Task goal
Pull every line containing the word "computer" from the records.

-------- Material supplied --------

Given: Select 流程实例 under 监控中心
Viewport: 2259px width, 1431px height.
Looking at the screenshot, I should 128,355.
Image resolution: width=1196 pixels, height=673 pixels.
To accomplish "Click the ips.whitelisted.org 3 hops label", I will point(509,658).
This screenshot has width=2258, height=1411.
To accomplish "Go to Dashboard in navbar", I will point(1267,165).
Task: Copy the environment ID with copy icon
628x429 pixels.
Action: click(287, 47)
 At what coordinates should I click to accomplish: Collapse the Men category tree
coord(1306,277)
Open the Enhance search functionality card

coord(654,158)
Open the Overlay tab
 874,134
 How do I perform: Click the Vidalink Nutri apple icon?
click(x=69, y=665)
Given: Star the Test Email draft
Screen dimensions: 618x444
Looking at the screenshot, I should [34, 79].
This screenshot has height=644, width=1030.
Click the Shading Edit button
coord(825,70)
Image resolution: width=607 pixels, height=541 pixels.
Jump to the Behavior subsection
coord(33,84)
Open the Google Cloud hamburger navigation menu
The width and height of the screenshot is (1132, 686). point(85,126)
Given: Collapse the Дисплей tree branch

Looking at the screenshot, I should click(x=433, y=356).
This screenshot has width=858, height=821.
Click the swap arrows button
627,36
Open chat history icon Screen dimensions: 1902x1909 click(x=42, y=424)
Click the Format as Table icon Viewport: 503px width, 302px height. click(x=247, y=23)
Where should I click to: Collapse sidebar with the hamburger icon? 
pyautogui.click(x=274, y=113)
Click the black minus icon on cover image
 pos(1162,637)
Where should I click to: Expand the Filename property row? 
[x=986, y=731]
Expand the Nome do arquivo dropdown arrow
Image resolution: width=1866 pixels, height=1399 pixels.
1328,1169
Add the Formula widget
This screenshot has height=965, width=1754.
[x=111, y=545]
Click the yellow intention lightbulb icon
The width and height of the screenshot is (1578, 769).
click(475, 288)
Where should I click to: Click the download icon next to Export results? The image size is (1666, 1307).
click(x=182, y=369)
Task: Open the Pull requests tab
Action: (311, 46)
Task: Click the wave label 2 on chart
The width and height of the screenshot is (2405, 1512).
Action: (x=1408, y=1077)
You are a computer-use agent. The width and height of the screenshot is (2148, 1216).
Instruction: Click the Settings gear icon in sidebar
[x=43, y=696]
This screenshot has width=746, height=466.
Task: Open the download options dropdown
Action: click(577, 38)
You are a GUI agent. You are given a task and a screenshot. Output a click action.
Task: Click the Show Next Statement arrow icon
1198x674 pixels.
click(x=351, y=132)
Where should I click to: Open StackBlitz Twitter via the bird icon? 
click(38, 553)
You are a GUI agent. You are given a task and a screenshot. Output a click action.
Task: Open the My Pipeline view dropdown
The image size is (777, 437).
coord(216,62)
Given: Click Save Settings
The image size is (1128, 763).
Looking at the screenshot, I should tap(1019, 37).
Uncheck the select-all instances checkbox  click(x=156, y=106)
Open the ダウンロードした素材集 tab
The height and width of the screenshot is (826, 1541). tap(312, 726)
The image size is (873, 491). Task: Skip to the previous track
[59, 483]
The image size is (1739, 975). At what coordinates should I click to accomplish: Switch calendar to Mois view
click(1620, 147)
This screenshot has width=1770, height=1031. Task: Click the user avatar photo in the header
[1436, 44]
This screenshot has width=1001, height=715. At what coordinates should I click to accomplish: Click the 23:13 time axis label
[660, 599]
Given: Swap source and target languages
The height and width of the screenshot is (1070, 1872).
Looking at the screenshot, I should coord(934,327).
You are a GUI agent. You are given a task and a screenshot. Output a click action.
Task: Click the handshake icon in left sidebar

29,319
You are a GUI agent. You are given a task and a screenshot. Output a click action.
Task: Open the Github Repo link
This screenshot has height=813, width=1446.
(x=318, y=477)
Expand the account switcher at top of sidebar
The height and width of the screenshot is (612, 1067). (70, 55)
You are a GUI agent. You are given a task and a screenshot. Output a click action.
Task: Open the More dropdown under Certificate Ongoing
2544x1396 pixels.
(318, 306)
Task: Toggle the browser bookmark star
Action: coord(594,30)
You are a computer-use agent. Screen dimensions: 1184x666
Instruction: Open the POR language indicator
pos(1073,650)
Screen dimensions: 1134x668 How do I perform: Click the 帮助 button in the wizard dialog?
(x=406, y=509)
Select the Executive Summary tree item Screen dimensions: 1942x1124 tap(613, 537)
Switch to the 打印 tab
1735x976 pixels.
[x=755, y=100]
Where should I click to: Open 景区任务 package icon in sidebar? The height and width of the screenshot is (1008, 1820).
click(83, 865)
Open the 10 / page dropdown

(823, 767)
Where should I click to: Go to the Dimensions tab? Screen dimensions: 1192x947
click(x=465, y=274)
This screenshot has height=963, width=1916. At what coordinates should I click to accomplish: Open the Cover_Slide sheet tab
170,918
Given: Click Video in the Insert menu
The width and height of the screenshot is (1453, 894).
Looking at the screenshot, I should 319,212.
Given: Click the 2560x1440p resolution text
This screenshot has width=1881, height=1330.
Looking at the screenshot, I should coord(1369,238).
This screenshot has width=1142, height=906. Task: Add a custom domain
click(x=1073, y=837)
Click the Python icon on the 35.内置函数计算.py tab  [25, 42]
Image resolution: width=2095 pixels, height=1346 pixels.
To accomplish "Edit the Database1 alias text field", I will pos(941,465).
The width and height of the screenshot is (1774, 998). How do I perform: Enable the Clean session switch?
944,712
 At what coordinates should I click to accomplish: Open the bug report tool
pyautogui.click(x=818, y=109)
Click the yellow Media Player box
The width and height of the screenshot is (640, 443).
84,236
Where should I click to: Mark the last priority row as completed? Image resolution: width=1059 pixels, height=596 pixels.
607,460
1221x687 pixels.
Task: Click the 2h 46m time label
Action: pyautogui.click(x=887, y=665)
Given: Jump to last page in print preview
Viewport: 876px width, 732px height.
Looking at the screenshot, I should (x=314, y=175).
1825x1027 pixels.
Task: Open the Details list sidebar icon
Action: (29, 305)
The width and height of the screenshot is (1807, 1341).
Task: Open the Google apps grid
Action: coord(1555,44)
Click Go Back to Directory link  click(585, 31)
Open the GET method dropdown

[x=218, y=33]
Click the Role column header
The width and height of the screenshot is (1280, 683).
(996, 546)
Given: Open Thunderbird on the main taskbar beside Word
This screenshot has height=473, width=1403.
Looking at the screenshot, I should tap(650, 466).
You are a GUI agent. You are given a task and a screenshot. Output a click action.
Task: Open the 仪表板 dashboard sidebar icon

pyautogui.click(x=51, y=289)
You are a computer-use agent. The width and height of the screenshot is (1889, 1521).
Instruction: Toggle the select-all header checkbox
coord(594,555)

--------

Your response
You are a computer-use agent. The width and height of the screenshot is (2148, 1216).
You are a computer-use agent. Screen dimensions: 1184x666
You are a computer-use agent. The width and height of the screenshot is (1889, 1521).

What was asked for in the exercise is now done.